(Collected data entries)
>>>
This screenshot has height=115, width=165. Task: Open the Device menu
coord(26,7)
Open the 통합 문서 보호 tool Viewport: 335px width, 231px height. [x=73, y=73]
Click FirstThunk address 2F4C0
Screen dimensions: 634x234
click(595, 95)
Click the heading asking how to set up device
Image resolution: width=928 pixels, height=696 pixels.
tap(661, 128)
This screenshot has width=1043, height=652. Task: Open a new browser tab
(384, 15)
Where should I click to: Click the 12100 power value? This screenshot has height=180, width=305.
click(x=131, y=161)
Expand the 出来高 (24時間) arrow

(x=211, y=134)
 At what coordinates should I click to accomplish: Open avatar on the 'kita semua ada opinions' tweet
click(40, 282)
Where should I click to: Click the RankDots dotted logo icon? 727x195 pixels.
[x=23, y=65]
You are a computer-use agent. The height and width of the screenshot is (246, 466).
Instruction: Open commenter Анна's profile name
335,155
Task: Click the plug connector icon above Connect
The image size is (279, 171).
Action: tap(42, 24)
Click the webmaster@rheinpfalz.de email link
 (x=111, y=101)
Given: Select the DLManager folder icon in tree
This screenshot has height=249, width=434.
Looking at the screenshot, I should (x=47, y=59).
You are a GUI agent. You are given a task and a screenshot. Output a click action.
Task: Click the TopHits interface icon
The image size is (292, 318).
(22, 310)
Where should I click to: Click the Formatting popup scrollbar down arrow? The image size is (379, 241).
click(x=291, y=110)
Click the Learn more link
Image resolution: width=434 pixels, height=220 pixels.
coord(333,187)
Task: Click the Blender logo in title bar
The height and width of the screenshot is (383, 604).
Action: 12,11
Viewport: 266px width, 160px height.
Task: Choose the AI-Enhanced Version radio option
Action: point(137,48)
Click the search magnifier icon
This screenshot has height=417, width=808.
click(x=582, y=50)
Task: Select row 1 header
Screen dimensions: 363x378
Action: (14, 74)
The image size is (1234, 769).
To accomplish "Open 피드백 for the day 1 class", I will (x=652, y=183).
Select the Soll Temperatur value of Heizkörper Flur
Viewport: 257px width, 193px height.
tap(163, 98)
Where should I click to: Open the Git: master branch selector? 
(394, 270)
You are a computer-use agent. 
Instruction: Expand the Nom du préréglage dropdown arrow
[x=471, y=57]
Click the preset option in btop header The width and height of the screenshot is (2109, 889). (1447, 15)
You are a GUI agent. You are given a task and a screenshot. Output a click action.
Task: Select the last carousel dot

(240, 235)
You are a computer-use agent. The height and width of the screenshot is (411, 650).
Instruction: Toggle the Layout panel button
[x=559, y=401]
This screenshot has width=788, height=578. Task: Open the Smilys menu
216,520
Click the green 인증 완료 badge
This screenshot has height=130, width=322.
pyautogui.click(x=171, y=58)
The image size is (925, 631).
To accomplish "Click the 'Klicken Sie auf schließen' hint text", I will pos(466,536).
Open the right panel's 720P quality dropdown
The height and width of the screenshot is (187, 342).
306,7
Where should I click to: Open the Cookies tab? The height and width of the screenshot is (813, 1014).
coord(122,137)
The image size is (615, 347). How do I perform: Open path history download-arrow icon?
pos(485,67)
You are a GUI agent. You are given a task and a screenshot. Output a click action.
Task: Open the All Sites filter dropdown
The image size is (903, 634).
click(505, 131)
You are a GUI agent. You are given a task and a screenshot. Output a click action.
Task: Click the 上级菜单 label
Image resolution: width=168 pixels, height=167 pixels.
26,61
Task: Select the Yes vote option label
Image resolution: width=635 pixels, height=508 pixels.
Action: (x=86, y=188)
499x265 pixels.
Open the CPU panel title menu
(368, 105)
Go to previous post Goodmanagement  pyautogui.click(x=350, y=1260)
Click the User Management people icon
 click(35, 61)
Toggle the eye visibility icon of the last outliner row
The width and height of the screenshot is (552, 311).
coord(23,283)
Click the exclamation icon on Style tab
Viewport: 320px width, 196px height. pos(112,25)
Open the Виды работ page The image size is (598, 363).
<<<
Reading through the records above, report each line in which the string "label" is found.

Task: Click the 上级菜单 label
Task: Select the Yes vote option label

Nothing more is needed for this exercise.